I have personal experience with three kinds of attacks
First is the DDoS attack, which stands for Distributed Denial of Service. For this attack, the attacker usually has control of a “zombie network” of computers, which he could control to send a huge amount of requests to the target, flooding the traffic and thus making the target network no longer usable. This is surprisingly simple to do, so simple that it could be demonstrated using the windows command line to sent a large amount of requests. To guard itself against these attacks, many websites nowadays have employed cloud cybersecurity services (a famous example would be Cloudflare) which distinguishes authentic requests from DDoS requests.
Second is the Phishing attack. The attacker pretends to be some authentic website or entity, but instead captures the data of the victim. Since these phishing websites often look very real, many people tend to fall victim to them without checking if the URL is authentic first. This is also not difficult to carry out, as it is very easy to copy the whole HTML and CSS code of another website, so there could be 100% resemblance to the real website. An unsuspecting victim may receive an email to “reset their password due to security risks” or “enter their credit card information” on the phishing website, and the attacker would receive their information. One of my friends received a DHL email claiming that she has a parcel to receive but has yet to pay the shipping fee. She was led to a very real looking DHL website, and was asked to pay the shipping fee through her credit card. She immediately got charged $1000 USD on her credit card after entering her credit card information.

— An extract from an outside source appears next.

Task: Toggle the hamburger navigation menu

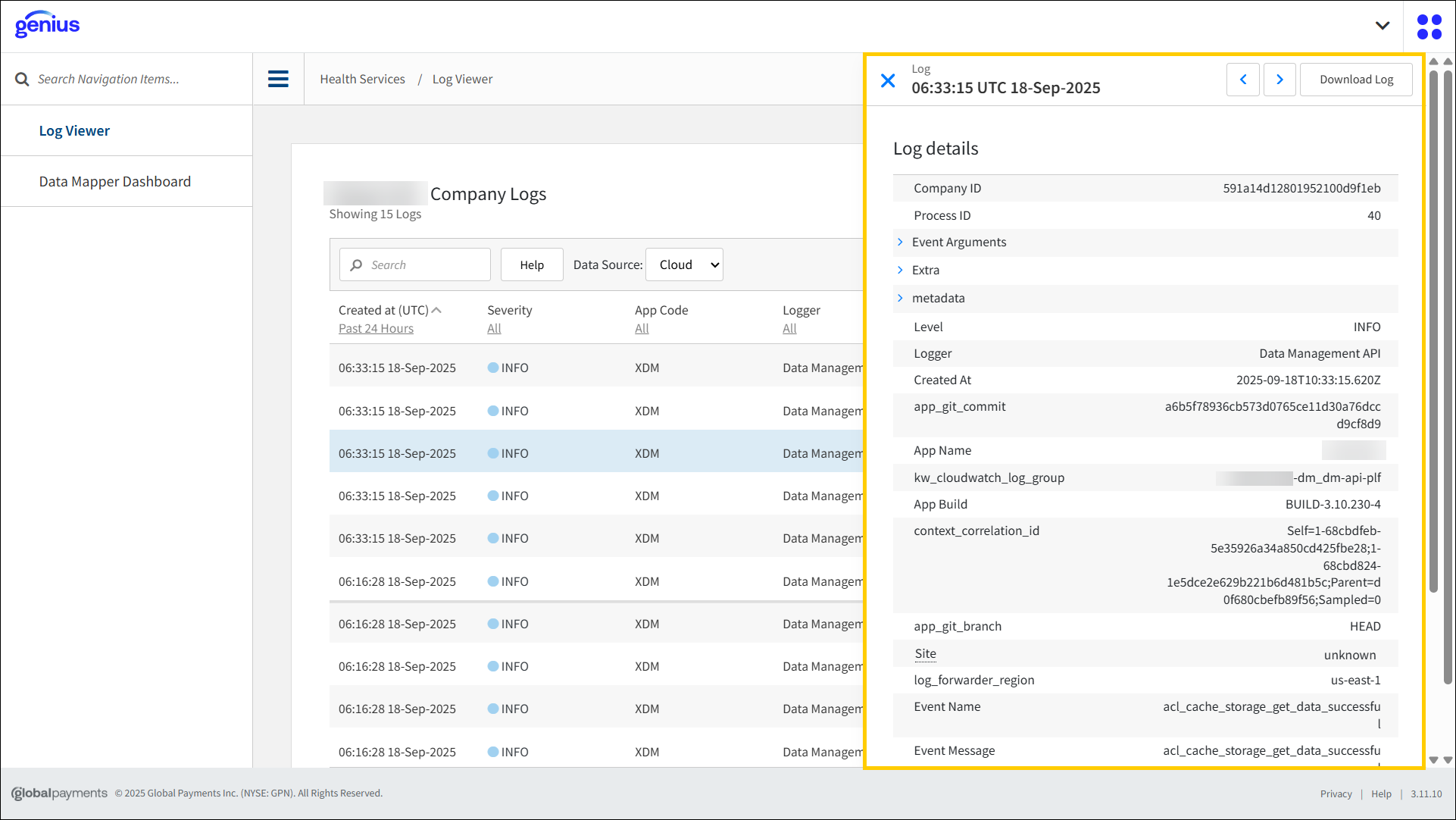Action: (278, 79)
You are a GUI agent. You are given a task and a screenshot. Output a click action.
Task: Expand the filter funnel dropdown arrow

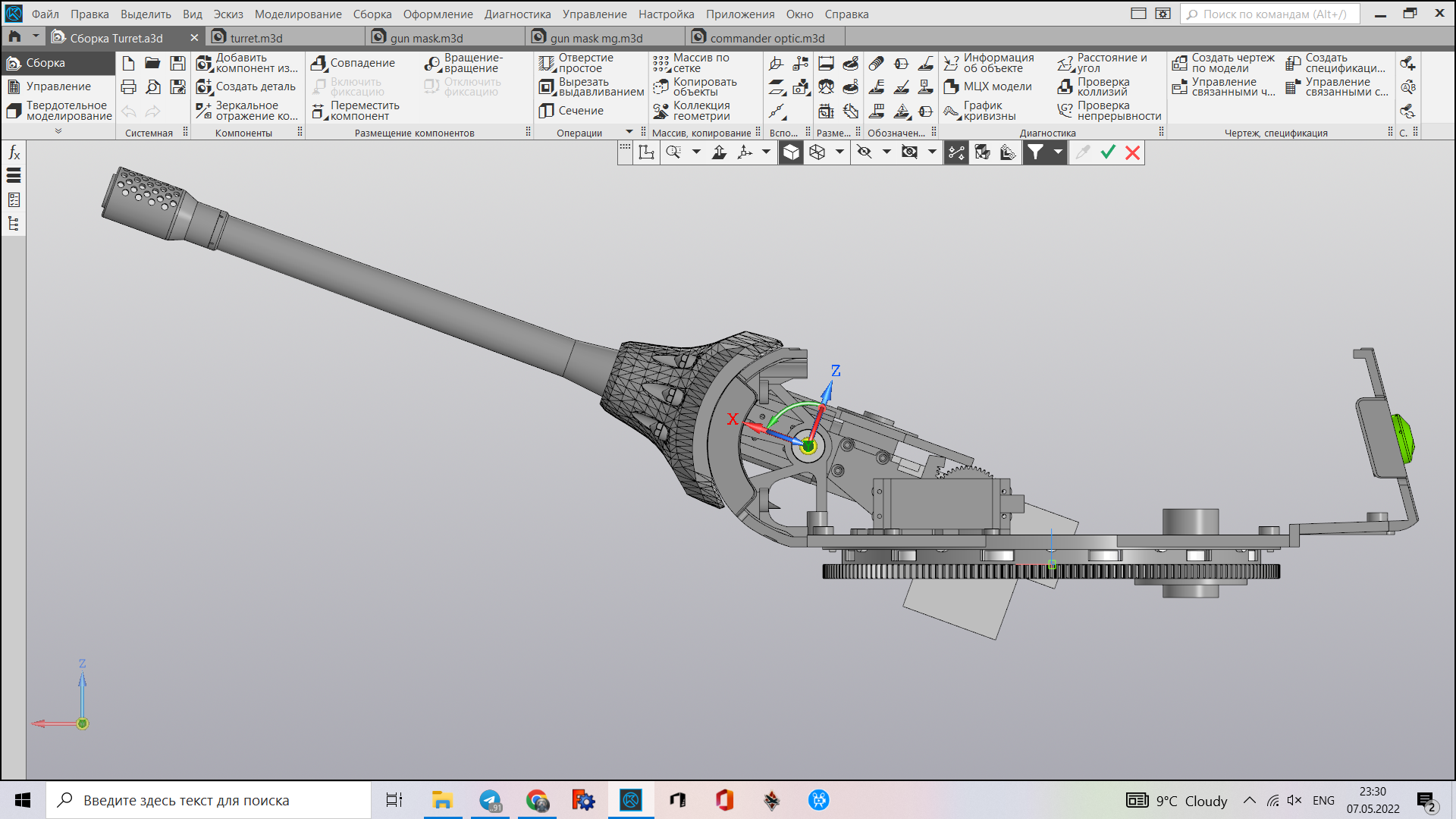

Third is the SQL injection attack. Many web apps use SQL to query their database, and if the system if not set up well and contains vulnerability, the attacker may be able to “inject” their code annd make the system behave however they want. I have a little bit of experience learning SQL injection for myself (for academic purposes of course), so I will give a more detailed example for this sake about how SQL injection could be performed. For example, let’s pretend that there is this URL to a hospital blog: https://website.thm/blog?id=1. This is a blog website from a hospital and contains public and private pages, where private pages are only available to be seen by internal staff after they log in. From the URL, you can see that the blog entry been selected comes from the id parameter in the query string (/blog?id=1). The web application needs to retrieve the article from the database and may use an SQL statement that looks something like the following: SELECT * from blog where id=1 and private=0 LIMIT 1;
This SQL statement is looking in the blog table for an article with the id number of 1 and the private column set to 0 (0 means False), which means it’s able to be viewed by the public and limits the results to only one match. Now, SQL Injection could be introduced when the user input is passed into the database query. In this instance, the id parameter from the query string may be used directly in the SQL query.Let’s pretend article id 2 is locked as private, so the attacker cannot be view it on the website. We could now instead call the URL: https://website.thm/blog?id=2;– This would then, in turn, produce the SQL statement:SELECT * from blog where id=2;– and private=0 LIMIT 1; Since the semicolon in the URL signifies the end of the SQL statement, and the two dashes cause everything afterwards to be treated as a comment in SQL syntax, by doing this, you’re running the query:SELECT * from blog where id=2;– which will return the article with an id of 2 whether it is set to public or not. By doing this set of procedures, the attacker would now be able to see blog number 2 himself, which should normally be locked only to be seen by internal staff after log in.
SQL injections tend to be very complicated, but if successful, lead to huge an serious data and privacy breach.